:: Listed entries ::
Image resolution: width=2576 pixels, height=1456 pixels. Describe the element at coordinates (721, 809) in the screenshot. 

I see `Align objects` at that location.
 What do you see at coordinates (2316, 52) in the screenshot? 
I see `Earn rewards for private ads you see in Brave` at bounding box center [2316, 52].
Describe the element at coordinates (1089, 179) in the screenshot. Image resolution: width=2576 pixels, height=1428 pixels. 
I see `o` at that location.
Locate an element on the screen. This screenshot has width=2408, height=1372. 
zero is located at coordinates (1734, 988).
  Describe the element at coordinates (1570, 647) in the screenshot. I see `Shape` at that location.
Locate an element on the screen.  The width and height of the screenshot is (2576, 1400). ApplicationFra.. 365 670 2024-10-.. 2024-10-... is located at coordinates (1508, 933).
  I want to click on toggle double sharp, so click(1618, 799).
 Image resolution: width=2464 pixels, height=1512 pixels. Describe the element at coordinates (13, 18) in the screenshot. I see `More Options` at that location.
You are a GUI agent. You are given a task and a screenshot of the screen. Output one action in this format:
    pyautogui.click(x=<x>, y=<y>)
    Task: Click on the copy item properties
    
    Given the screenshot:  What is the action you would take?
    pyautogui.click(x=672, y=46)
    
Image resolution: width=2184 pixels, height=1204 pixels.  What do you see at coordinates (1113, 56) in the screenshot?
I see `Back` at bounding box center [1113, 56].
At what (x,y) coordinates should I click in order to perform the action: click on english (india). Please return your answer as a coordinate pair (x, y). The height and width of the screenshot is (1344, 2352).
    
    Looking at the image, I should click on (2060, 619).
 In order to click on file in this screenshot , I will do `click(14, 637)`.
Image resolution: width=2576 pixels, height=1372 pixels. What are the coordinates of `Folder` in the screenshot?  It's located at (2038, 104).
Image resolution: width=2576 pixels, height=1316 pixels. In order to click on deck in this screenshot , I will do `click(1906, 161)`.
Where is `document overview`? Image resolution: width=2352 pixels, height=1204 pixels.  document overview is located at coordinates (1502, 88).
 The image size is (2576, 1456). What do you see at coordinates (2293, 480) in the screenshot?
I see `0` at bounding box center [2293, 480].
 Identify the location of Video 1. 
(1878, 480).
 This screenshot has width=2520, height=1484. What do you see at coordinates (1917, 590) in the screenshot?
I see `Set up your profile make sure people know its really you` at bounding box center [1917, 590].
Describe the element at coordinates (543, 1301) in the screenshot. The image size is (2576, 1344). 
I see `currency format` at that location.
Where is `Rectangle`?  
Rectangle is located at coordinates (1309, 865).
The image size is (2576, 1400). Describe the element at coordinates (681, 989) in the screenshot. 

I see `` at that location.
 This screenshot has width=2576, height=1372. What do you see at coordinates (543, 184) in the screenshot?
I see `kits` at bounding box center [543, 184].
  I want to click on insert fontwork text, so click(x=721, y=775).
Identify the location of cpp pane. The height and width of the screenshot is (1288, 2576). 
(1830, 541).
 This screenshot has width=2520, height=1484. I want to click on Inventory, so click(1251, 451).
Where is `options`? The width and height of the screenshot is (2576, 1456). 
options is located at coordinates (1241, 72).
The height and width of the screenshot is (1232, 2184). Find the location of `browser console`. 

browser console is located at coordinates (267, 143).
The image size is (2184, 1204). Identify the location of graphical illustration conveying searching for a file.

:: Exercise instructions ::
Rewrite all of the material above, replacing "Locate an element on the screen" with "Find an element on the screen" and leaving everything else unchanged.

:: Result ::
Image resolution: width=2576 pixels, height=1456 pixels. Describe the element at coordinates (721, 809) in the screenshot. 

I see `Align objects` at that location.
 What do you see at coordinates (2316, 52) in the screenshot? 
I see `Earn rewards for private ads you see in Brave` at bounding box center [2316, 52].
Describe the element at coordinates (1089, 179) in the screenshot. Image resolution: width=2576 pixels, height=1428 pixels. 
I see `o` at that location.
Find an element on the screen. This screenshot has width=2408, height=1372. 
zero is located at coordinates (1734, 988).
  Describe the element at coordinates (1570, 647) in the screenshot. I see `Shape` at that location.
Find an element on the screen.  The width and height of the screenshot is (2576, 1400). ApplicationFra.. 365 670 2024-10-.. 2024-10-... is located at coordinates (1508, 933).
  I want to click on toggle double sharp, so click(1618, 799).
 Image resolution: width=2464 pixels, height=1512 pixels. Describe the element at coordinates (13, 18) in the screenshot. I see `More Options` at that location.
You are a GUI agent. You are given a task and a screenshot of the screen. Output one action in this format:
    pyautogui.click(x=<x>, y=<y>)
    Task: Click on the copy item properties
    
    Given the screenshot:  What is the action you would take?
    pyautogui.click(x=672, y=46)
    
Image resolution: width=2184 pixels, height=1204 pixels.  What do you see at coordinates (1113, 56) in the screenshot?
I see `Back` at bounding box center [1113, 56].
At what (x,y) coordinates should I click in order to perform the action: click on english (india). Please return your answer as a coordinate pair (x, y). The height and width of the screenshot is (1344, 2352).
    
    Looking at the image, I should click on (2060, 619).
 In order to click on file in this screenshot , I will do `click(14, 637)`.
Image resolution: width=2576 pixels, height=1372 pixels. What are the coordinates of `Folder` in the screenshot?  It's located at (2038, 104).
Image resolution: width=2576 pixels, height=1316 pixels. In order to click on deck in this screenshot , I will do `click(1906, 161)`.
Where is `document overview`? Image resolution: width=2352 pixels, height=1204 pixels.  document overview is located at coordinates (1502, 88).
 The image size is (2576, 1456). What do you see at coordinates (2293, 480) in the screenshot?
I see `0` at bounding box center [2293, 480].
 Identify the location of Video 1. 
(1878, 480).
 This screenshot has width=2520, height=1484. What do you see at coordinates (1917, 590) in the screenshot?
I see `Set up your profile make sure people know its really you` at bounding box center [1917, 590].
Describe the element at coordinates (543, 1301) in the screenshot. The image size is (2576, 1344). 
I see `currency format` at that location.
Where is `Rectangle`?  
Rectangle is located at coordinates (1309, 865).
The image size is (2576, 1400). Describe the element at coordinates (681, 989) in the screenshot. 

I see `` at that location.
 This screenshot has width=2576, height=1372. What do you see at coordinates (543, 184) in the screenshot?
I see `kits` at bounding box center [543, 184].
  I want to click on insert fontwork text, so click(x=721, y=775).
Identify the location of cpp pane. The height and width of the screenshot is (1288, 2576). 
(1830, 541).
 This screenshot has width=2520, height=1484. I want to click on Inventory, so click(1251, 451).
Where is `options`? The width and height of the screenshot is (2576, 1456). 
options is located at coordinates (1241, 72).
The height and width of the screenshot is (1232, 2184). Find the location of `browser console`. 

browser console is located at coordinates (267, 143).
The image size is (2184, 1204). Identify the location of graphical illustration conveying searching for a file.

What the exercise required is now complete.